I thought in time, the raw input would be what gets fed into the neural network, without the conversion to "tokens". This token system, incidentally, is why when you ask LLMs "How many 'r's are in 'strawberry'", they get it wrong. (Actually I've heard they get it right now, just because there's so many examples of humans talking about it that are now part of their training data.) LLMs can't count 'r's because the word "strawberry" gets converted to a vector and the vector is what gets input to the model. The vector reflects the meaning of the word, not its spelling. The neural network has no idea how it's spelled. It can't count 'r's.
The mapping of words to tokens seemed like it had to be somewhat arbitrary and dependent on the algorithm used to make the tokens, so I figured it would be a temporary stepping-stone. Over time, though, I begrudgingly accepted that I was wrong and tokenization was here to stay. All the language models were building on it as a foundation -- sometimes developing their own tokens, sometimes adopting an industry standard, but always building on tokenization as a concept -- and this is how language models were going to work, probably forever.
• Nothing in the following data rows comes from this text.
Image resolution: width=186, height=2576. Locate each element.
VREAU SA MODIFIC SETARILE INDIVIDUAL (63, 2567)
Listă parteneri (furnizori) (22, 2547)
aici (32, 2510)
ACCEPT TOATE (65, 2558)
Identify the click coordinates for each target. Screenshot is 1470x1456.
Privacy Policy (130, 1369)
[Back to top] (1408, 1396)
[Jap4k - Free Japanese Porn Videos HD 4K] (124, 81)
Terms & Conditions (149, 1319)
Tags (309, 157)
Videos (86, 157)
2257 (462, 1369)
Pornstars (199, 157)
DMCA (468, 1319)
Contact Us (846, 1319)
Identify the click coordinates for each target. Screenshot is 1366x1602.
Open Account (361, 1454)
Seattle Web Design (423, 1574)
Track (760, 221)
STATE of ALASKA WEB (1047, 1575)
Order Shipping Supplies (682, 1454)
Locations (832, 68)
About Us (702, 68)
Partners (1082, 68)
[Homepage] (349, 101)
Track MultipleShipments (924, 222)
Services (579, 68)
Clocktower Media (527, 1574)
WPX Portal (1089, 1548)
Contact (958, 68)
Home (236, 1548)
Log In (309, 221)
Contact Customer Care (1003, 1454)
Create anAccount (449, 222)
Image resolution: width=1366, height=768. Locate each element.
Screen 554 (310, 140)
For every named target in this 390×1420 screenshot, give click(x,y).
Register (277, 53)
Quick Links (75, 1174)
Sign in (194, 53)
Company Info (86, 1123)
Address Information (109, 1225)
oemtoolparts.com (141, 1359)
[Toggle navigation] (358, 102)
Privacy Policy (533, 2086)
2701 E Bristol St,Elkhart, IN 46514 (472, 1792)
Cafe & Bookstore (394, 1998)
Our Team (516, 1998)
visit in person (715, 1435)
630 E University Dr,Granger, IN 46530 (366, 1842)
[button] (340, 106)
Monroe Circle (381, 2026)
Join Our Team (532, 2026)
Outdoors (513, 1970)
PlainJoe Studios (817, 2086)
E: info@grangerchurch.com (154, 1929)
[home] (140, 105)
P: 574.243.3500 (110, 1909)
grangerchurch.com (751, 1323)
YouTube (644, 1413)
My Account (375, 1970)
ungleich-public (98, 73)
Which brings us to the current work.
"Researchers from FAIR at Meta, TAU, INRIA, and LISN, CNRS & Universite Paris-Saclay, INSA Rouen Normandy, LITIS, Rouen, France, introduced a new Autoregressive U-Net (AU-Net)."
Impressive list. All France.
"This model integrates the ideas of convolutional U-Net designs with autoregressive decoding processes. In contrast to transformer systems, AU-Net does not require tokenization and works directly on bytes. The architecture is designed to enable parallel and efficient generation, with the autonomy to incorporate autoregressive capabilities. It achieves this by hierarchically encoding down-sampled convolutions and then up-sampling stages, which restore the original sequence size. Notably, AU-Net presents a splitting mechanism that enables predictions to be performed over subsegments of the sequence, enhancing scalability. This design shift also ensures that the model's complexity increases linearly with sequence length, rather than quadratically. The researchers deployed this model across several language modeling benchmarks and multilingual tasks to test its effectiveness in both low-resource and large-scale settings."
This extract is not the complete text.